= Muhammadbobur Malikov =

Muhammadbobur Majidovich Malikov is an uzbek lawyer and diplomat. Minister of Justice of Uzbekistan (1991-1993), Ambassador of Uzbekistan to the USA (in 1993).

==Biography==
Born in Margilan. Grandson of Yuldash Akhunbabaev. From 1949 to 1957, lived in one of the villages of Fergana region. His father was the chairman of a collective farm.

In 1967, he graduated from the aviation technical school, majoring in mechanical engineering. He worked as a plumber in the 34th workshop of the Tashkent Aviation Production Union named after Chkalov.

In 1972, graduated from the Faculty of Law of Tashkent State University. From 1972 to 1977, Malikov worked in the prosecutor's office. Worked in the judicial system since 1977. In 1983, he was elected a member of the Tashkent Regional Court, and in 1985, he was elected as a member of the Supreme Court. From 1987 to 1989 was the Chairman of Andijan Regional court.

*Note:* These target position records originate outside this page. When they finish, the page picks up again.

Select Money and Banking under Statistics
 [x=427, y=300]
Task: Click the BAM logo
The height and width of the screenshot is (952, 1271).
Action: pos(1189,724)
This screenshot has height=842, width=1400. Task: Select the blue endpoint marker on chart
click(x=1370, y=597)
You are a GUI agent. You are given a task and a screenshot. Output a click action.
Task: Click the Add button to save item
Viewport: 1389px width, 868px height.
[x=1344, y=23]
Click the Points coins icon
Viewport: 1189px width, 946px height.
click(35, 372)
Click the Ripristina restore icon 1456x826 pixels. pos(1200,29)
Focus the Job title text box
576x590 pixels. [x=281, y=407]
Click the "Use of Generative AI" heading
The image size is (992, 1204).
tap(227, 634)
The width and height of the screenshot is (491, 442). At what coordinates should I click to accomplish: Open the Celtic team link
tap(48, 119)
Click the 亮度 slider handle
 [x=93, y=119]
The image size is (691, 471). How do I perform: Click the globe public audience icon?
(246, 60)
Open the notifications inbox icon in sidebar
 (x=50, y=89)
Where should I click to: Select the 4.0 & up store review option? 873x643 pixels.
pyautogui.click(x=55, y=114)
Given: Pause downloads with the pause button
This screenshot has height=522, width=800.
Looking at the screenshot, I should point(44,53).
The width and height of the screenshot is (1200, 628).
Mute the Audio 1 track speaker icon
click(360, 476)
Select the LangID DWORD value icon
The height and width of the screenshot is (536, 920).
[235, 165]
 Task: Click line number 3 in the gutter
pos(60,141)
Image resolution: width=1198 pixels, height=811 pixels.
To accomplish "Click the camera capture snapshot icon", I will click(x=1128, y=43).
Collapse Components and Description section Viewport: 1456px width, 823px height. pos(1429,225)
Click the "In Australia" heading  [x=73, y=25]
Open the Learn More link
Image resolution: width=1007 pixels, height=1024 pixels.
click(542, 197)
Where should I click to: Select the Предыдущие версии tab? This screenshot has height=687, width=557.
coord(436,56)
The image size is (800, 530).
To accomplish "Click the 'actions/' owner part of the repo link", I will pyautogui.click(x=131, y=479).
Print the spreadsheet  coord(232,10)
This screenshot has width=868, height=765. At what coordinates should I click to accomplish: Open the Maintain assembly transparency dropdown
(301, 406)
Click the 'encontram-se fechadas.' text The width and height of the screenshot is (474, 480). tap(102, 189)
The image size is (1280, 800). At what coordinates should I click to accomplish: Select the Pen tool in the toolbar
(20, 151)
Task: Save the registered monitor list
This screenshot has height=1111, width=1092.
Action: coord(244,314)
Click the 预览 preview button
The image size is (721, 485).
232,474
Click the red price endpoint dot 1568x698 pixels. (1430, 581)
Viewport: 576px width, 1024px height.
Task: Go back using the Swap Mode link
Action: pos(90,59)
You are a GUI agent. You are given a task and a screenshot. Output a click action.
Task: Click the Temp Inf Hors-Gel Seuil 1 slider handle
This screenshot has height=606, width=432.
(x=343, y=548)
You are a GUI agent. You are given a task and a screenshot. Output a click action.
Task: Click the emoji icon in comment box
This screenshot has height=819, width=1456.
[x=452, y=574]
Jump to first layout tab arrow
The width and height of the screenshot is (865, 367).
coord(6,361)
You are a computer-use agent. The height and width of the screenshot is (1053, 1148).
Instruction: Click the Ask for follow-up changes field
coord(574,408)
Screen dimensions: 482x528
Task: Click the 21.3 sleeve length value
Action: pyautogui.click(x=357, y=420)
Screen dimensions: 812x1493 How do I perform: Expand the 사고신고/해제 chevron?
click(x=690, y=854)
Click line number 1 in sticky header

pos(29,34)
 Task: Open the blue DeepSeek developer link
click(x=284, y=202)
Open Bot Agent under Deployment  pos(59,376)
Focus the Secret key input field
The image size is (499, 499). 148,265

In 1989, he was elected chairman of the Supreme Court of the USSR and at the same time was a member of the Supreme Court of the USSR. He initiated the retrial of those convicted of the "Cotton Case" and acquitted more than 3,500 farmers. In 1989, at the plenum of the Supreme Court of the Soviet Union, he was the first to speak out against the investigative team of Gdlyan and Ivanov, calling their actions "genocide of the Uzbek people". In 1991, he was appointed as the Minister of Justice of the Republic of Uzbekistan.

From February 19 to November 20, 1993, Malikov was the ambassador of the Republic of Uzbekistan to the United States. He opposed Islam Karimov's policy. He asked for political asylum in the USA and accused Karimov's regime of "fascism". Currently, he is the leader of the "Civil Movement of Uzbekistan".